Hawkwood and the captain exchanged cautious nods.
"The Transport Board, to be exact," James Read said.
Hawkwood said nothing. The Transport Board had been created initially to provide ships, troops and supplies during the American War of Independence. But the wars against Bonaparte had seen the Board expand its range of activities far beyond the original borders of the Atlantic. Now, due to Britain's vast military and naval commitments, the Board was responsible for the movement of supply ships to the four corners of the globe.
"The Admiralty requires our assistance." Read nodded towards his visitor. "Captain, you have the floor."
"Thank you, sir." Ludd looked down at the carpet and then raised his head. "I've an officer who's gone missing; name of Sark. Lieutenant Andrew Sark."
There was a short silence.
Hawkwood looked towards the Chief Magistrate for guidance, then back to the officer. "And what, you want us to find him? Isn't that the navy's job?"

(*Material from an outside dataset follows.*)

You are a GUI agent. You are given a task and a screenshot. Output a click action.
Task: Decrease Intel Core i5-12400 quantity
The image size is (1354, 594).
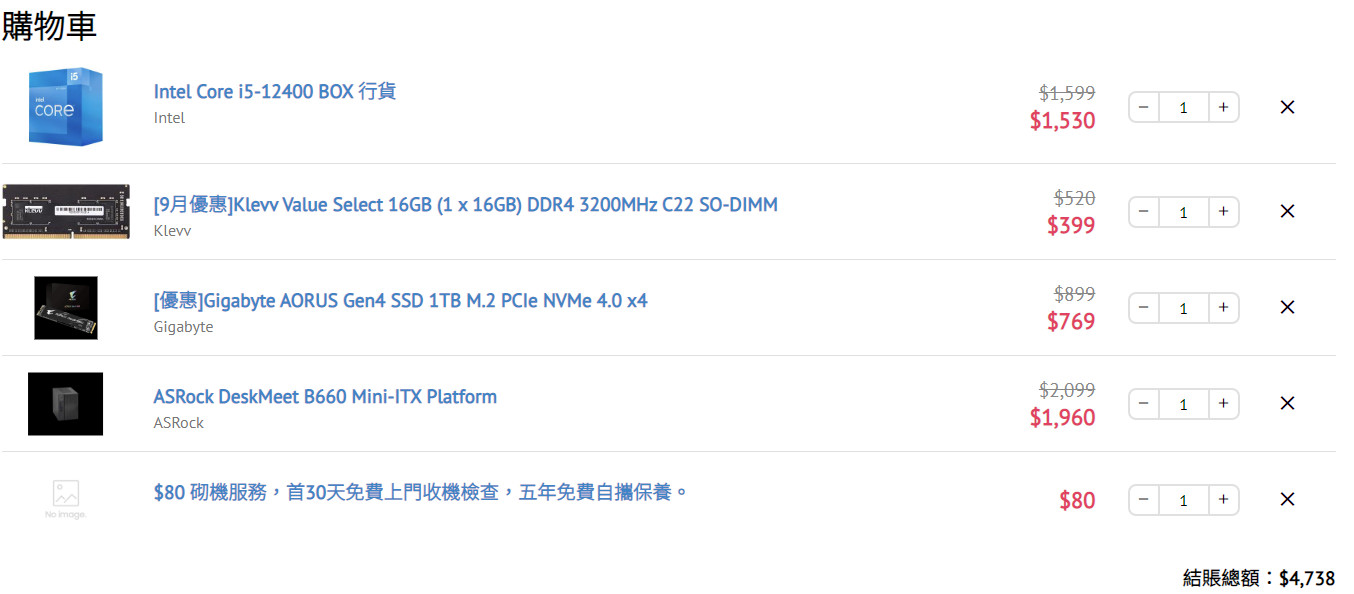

Ludd looked taken aback by Hawkwood's less than sympathetic response. James Read said, "There are other factors to consider. As you know, the Transport Board's jurisdiction extends beyond what might be viewed as its traditional bailiwick."
What the hell did that mean? Hawkwood wondered.
"The Board also administers foreign prisoners of war," James Read said. "You recall it took over the duty from the Sick and Hurt Board."
Hawkwood wondered if the Chief Magistrate was expecting a vocal acknowledgement. He decided it was probably best to remain silent. Better to keep your mouth shut and be thought an idiot than to speak and remove all doubt. He decided a noncommittal nod would probably suffice.
"My apologies, Captain," Read said. "Please continue."
Ludd cleared his throat. "Over the past several weeks, there's been a sudden increase in the number of prisoners who've escaped from detention. We sent Lieutenant Sark to investigate whether these were random events or part of some orchestrated effort."
"And he's failed to report back?" Hawkwood said.